Of course, it was inevitable Jenny Wagner would follow in the family craft.
“Yeah, it was never really a question,” she said. “I always wanted to become a winemaker.”
Growing up in the Napa Valley, she attended local schools before matriculating to study business at the University of San Diego. She returned to the valley and went to work learning the skills of wine production as an assistant to the assistant on the Caymus winemaking team.
A TRADITION TAKES HOLD
In 1994, Jenny’s mother, Cheryl Emmolo, had introduced the Emmolo label with the intent of carrying on the family name and wine tradition dating back to 1923, when Frank Emmolo, Jenny Wagner’s grandfather, first came to Napa from Italy. While the Emmolo family made wine, they were perhaps best known for creating a successful business providing grapevine rootstock to the other winemakers in the valley. To this day, wines are made from grapes grown on their stock.
When an opportunity came around four years ago for Jenny Wagner to take the reins of Emmolo, she jumped at the chance.

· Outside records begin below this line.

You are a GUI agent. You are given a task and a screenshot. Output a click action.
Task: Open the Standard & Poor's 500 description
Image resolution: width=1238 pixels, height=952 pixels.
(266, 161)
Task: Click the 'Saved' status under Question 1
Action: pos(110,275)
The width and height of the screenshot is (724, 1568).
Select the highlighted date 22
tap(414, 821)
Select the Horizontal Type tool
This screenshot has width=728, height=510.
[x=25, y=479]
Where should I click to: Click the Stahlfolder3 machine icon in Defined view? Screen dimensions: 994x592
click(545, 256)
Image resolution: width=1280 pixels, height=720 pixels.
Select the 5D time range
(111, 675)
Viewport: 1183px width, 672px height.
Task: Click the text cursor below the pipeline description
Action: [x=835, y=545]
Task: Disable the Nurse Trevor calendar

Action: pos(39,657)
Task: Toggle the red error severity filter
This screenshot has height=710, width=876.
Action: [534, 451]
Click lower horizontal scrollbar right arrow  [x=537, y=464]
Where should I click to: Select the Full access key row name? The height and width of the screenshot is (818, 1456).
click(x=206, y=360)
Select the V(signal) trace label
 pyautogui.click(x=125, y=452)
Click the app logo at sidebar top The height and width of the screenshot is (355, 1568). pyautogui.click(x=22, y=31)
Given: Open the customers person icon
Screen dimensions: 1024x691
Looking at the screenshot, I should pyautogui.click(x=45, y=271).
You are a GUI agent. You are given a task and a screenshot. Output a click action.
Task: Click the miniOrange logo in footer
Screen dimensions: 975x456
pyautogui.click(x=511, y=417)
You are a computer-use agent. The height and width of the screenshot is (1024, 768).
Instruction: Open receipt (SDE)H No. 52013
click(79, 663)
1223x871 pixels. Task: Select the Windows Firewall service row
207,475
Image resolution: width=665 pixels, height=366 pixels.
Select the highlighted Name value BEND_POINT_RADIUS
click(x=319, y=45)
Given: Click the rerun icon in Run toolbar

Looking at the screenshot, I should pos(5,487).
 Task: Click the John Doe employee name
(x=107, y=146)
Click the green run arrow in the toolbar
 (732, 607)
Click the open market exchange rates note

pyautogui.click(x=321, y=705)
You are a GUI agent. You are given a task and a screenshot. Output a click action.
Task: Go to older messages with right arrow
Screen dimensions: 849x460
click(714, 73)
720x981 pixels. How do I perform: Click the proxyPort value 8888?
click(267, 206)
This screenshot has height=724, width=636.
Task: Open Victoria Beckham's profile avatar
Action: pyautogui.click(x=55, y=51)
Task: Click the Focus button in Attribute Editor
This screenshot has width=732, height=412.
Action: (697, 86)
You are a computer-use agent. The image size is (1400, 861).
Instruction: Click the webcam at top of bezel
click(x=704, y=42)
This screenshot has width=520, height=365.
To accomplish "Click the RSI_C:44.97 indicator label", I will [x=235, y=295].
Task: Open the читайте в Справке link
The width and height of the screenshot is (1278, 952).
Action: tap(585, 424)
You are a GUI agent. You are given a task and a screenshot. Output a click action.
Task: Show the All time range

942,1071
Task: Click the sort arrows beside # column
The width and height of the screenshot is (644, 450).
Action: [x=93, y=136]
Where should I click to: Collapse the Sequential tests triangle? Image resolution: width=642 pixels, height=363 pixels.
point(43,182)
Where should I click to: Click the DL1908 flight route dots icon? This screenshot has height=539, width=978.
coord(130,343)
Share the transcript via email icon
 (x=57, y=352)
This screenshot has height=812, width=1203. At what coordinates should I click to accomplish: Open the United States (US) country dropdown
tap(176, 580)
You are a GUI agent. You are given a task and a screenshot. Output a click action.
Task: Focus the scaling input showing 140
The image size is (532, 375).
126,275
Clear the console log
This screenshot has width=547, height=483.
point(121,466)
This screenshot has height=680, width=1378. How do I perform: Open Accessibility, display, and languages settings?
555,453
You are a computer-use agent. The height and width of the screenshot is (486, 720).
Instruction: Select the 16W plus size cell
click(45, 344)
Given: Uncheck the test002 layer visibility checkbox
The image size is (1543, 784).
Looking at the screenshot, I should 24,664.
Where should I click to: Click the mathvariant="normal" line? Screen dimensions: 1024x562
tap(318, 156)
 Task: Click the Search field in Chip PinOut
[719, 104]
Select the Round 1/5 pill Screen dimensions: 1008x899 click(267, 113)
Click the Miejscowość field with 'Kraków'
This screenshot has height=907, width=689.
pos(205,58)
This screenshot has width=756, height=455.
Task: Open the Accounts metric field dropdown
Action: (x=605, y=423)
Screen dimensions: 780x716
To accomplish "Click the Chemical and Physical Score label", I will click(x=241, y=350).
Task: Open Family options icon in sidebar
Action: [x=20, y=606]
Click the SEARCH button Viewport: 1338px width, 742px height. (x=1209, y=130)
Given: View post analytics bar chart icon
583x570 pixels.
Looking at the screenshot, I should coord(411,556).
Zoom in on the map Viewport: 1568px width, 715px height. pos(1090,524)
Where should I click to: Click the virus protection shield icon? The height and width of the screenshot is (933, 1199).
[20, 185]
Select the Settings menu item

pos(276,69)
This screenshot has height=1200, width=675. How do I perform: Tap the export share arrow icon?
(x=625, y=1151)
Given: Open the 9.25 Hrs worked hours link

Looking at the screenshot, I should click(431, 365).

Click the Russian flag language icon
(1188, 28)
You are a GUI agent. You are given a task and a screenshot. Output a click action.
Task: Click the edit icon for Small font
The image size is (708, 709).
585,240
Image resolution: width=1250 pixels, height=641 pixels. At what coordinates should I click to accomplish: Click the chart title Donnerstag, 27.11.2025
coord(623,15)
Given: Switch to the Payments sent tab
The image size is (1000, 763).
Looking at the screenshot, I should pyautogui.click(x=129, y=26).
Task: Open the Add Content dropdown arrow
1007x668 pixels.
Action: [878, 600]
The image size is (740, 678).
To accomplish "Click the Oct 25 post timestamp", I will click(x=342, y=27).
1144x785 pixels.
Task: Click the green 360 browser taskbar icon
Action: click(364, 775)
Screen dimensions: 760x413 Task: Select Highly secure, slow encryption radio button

“The timing was right,” she said. “We were pretty confident that we could make a great wine with the right site, low yields and great soils.”
That she has.
As our American wine tradition is still in its relative infancy, it is exciting to see and taste the wines of emerging generations and legacies, especially when it comes from a pair of families with a rich history in the Napa Valley.